-- start INPUT MATERIAL --
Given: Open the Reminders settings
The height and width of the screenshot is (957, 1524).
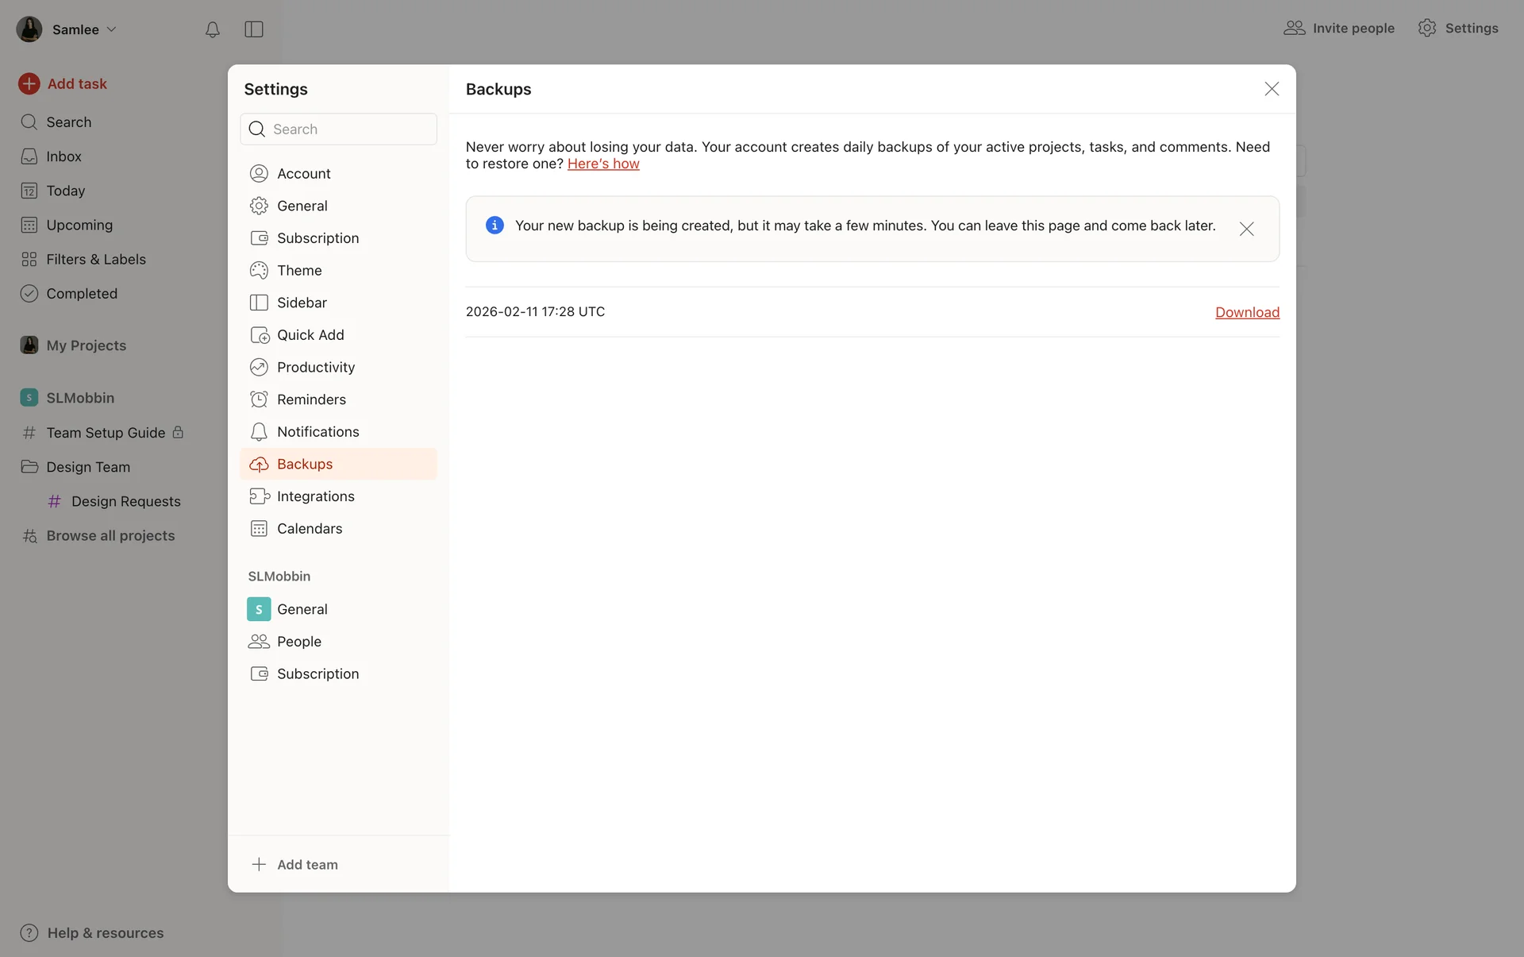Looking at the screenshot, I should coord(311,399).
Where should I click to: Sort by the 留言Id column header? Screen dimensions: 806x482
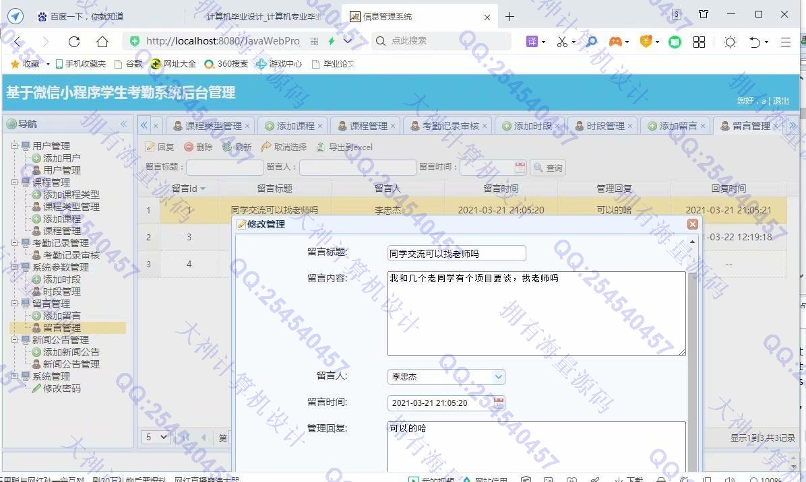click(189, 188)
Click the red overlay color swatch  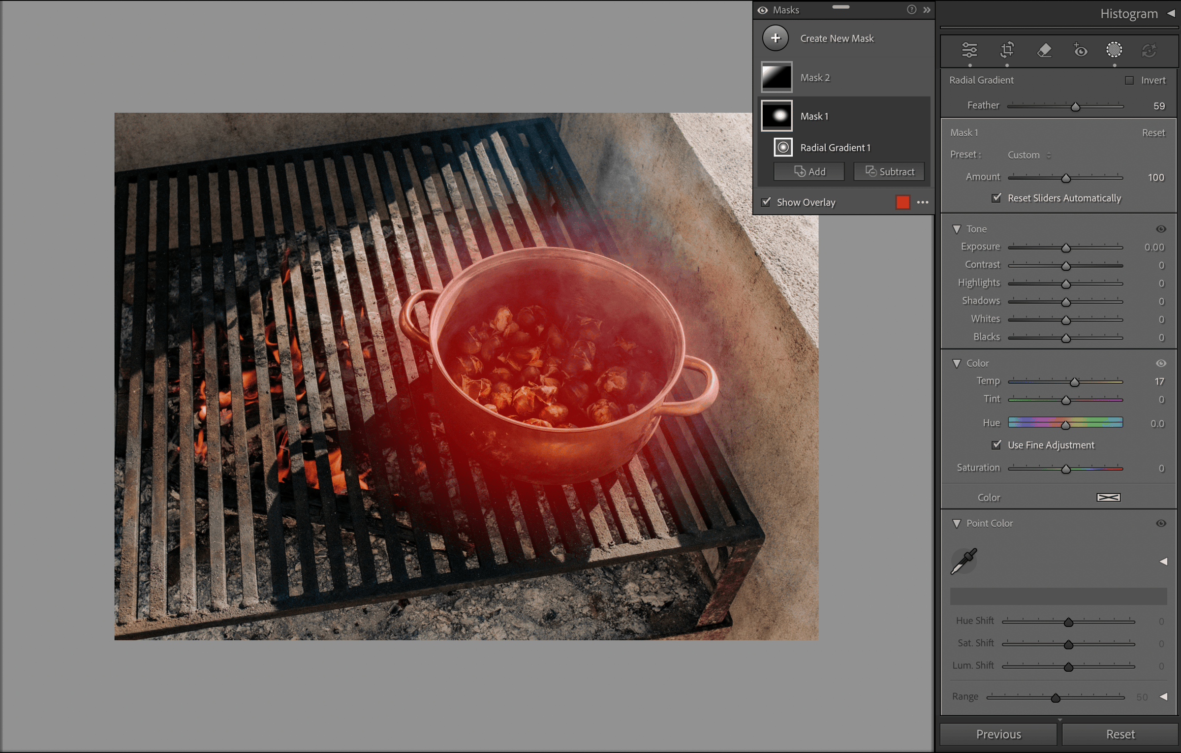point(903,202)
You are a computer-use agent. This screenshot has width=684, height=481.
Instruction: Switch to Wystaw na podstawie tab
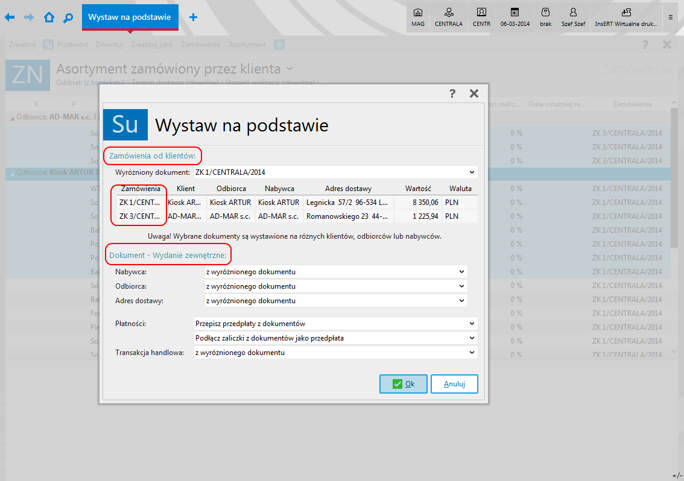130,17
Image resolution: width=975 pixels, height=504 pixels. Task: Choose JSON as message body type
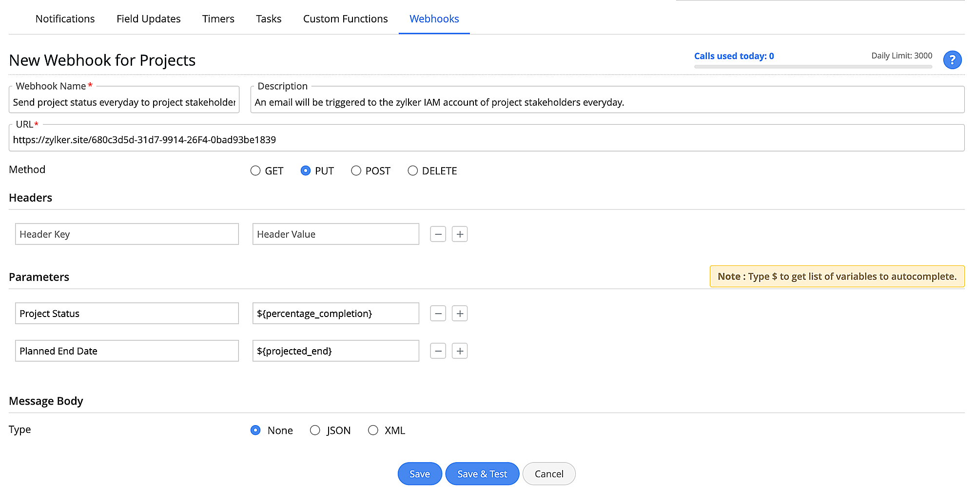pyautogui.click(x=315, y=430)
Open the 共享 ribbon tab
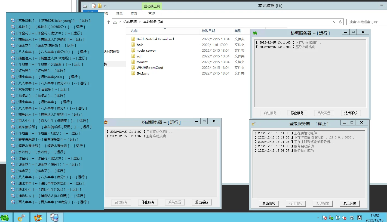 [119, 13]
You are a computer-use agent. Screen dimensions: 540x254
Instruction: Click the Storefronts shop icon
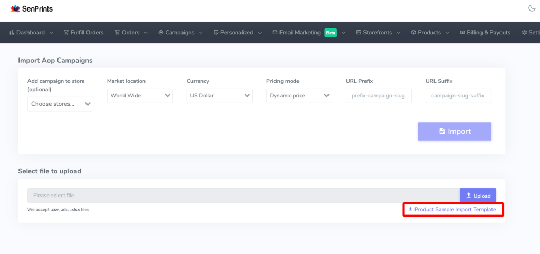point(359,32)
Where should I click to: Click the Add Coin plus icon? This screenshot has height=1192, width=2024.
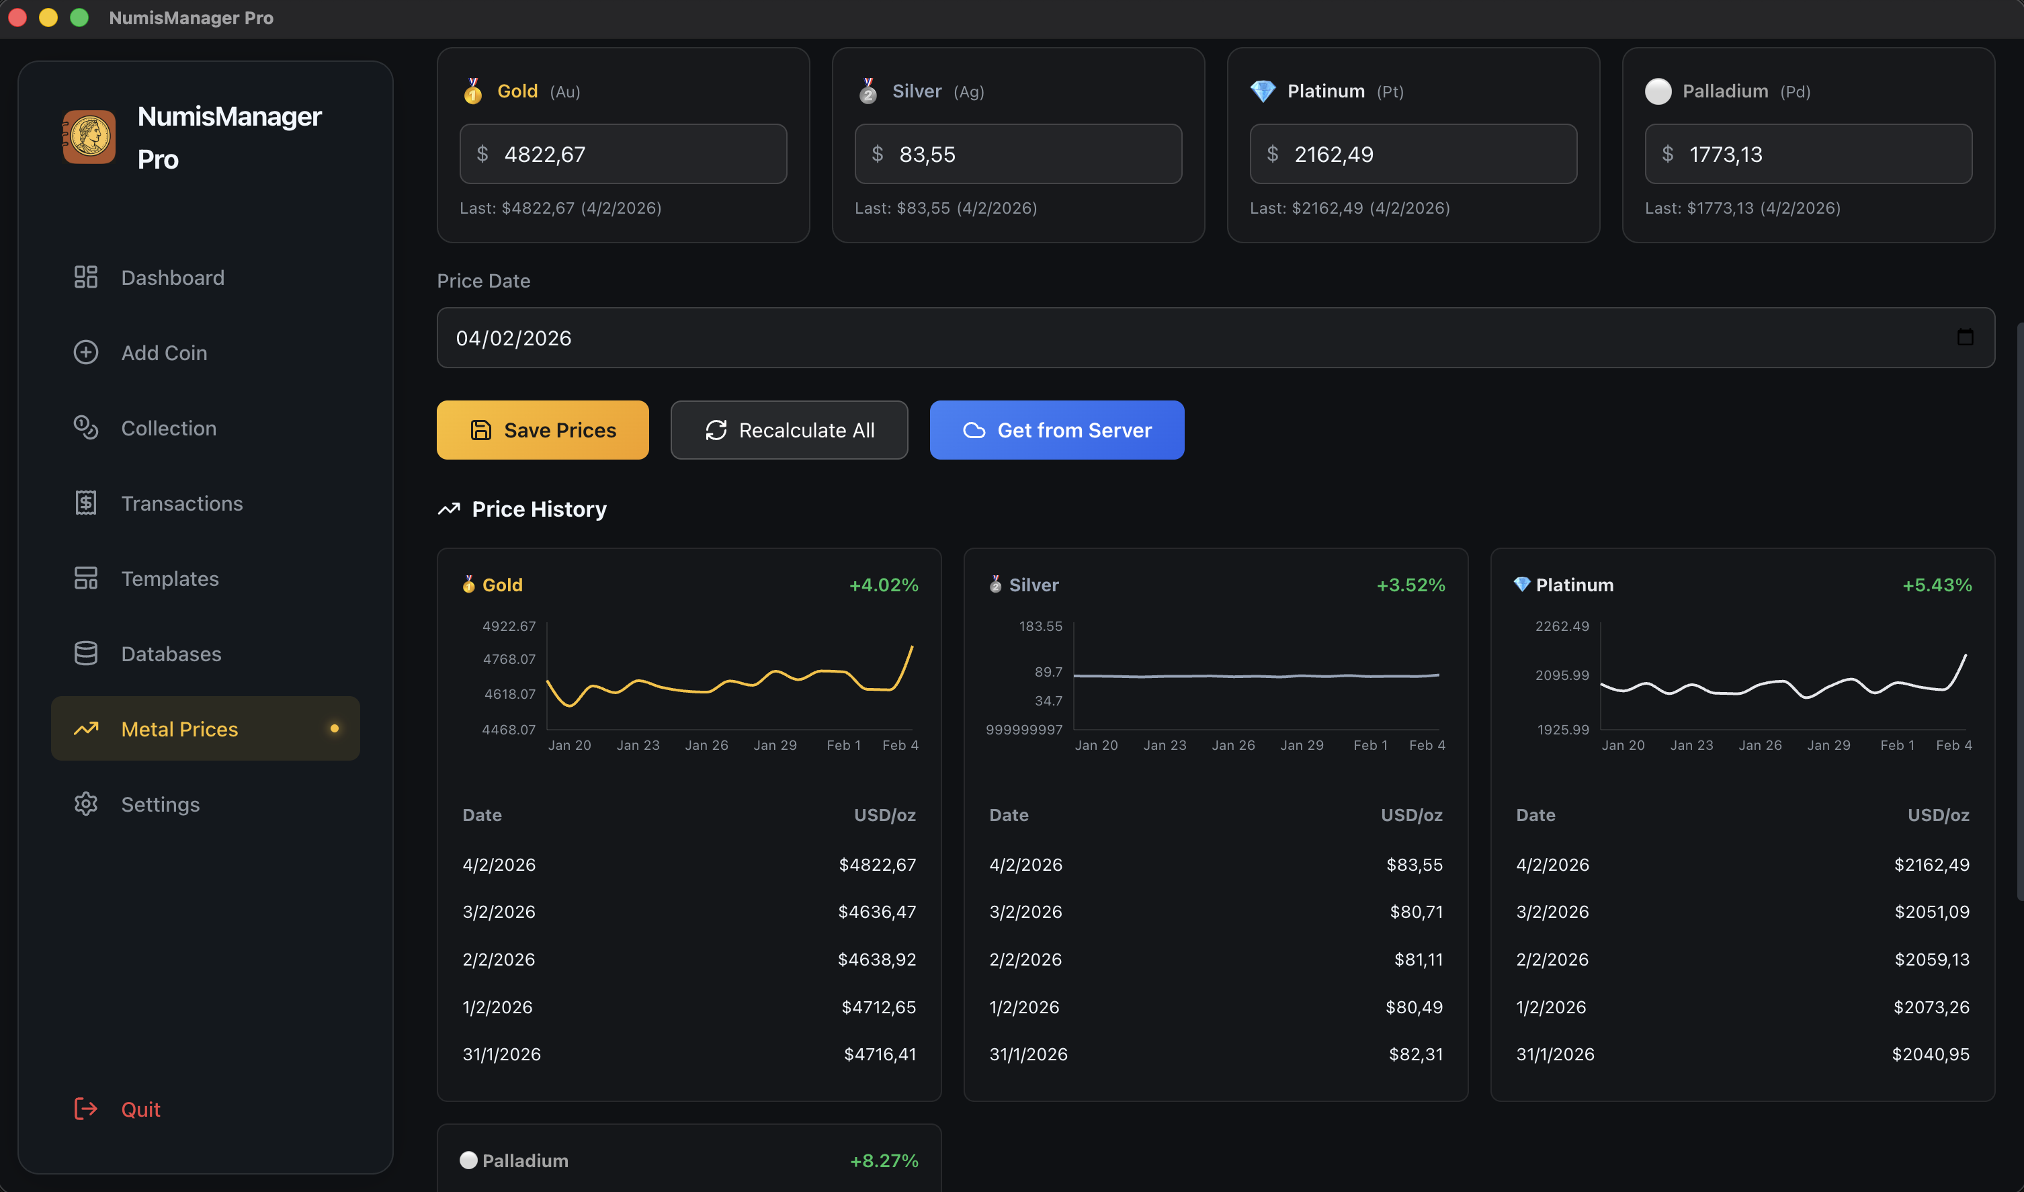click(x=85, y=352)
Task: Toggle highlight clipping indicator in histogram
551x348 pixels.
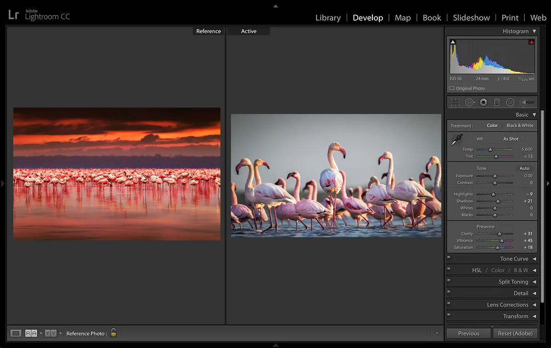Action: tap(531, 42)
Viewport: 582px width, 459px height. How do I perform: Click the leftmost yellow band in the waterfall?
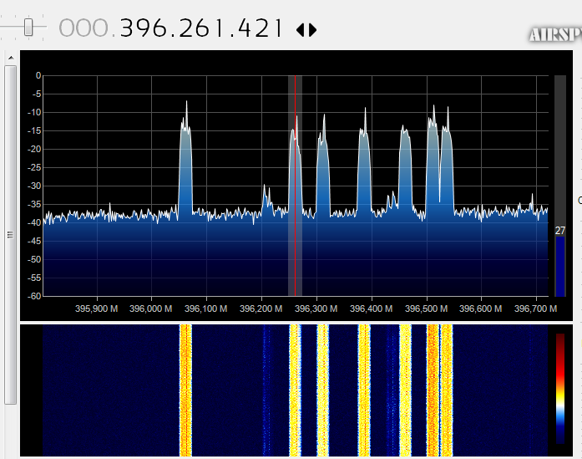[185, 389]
-- end INPUT MATERIAL --
GIVEN EXERCISE: Extract, word for word, the part of the material that opens with the line containing "Where should I click to: Click" and runs through the end of the material. Leave the pictures out of your answer.

ANSWER TO THIS EXERCISE:
Where should I click to: Click the Add Coin plus icon? This screenshot has height=1192, width=2024.
click(x=85, y=352)
Task: Toggle highlight clipping indicator in histogram
551x348 pixels.
Action: tap(531, 42)
Viewport: 582px width, 459px height. How do I perform: Click the leftmost yellow band in the waterfall?
[185, 389]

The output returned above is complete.